Differential roles of ICAM‐1 and VCAM‐1 in leukocyte‐endothelial cell interactions in skin and brain of MRL/ fas lpr mice

MRL/ fas lpr mice, which undergo a systemic autoimmune disease with similarities to systemic lupus erythematosus (SLE), display reduced pathology and prolonged survival if rendered deficient in ICAM‐1. However, it remains unclear whether this is a result of the ability of ICAM‐1 to promote the immune response or mediate leukocyte recruitment. Therefore, the aim of these studies was to compare the role of ICAM‐1 in the elevated leukocyte‐endothelial interactions, which affect MRL/ fas lpr mice.

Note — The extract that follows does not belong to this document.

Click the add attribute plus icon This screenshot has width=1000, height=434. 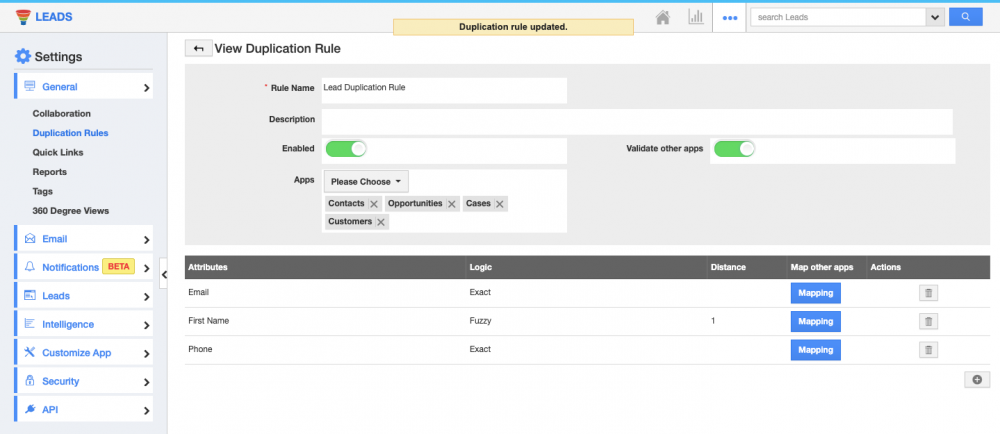976,379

Intravital microscopy was used to compare leukocyte rolling and adhesion in postcapillary venules in the dermal and cerebral (pial) microcirculations of wild‐type (ICAM +/+ ) and ICAM‐1‐deficient (ICAM‐1 −/− ) MRL/ fas lpr mice. In the dermal microcirculation of 16‐week MRL/ fas lpr mice, leukocyte adhesion was increased relative to nondiseased MRL +/+ mice. However, this increase was abolished in ICAM‐1 −/− MRL/ fas lpr mice. ICAM‐1 deficiency was also associated with reduced dermal pathology. In contrast, in the pial microcirculation, the elevation in leukocyte adhesion observed in ICAM +/+ MRL/ fas lpr mice also occurred in ICAM‐1 −/− MRL/ fas lpr mice. VCAM‐1 expression was detectable in both vascular beds, but higher levels were detected in the pial vasculature. Furthermore, VCAM‐1 blockade significantly reduced leukocyte adhesion and rolling in the cerebral microcirculation of ICAM‐1 −/− MRL/ fas lpr mice. Therefore, ICAM‐1 was critical for leukocyte adhesion in the skin but not the brain, where VCAM‐1 assumed the major function. Given the ongoing development of anti‐adhesion molecule therapies and their potential in inflammatory diseases such as SLE, these data indicate that implementation of these therapies in SLE should take into account the potential for tissue‐specific functions of adhesion molecules.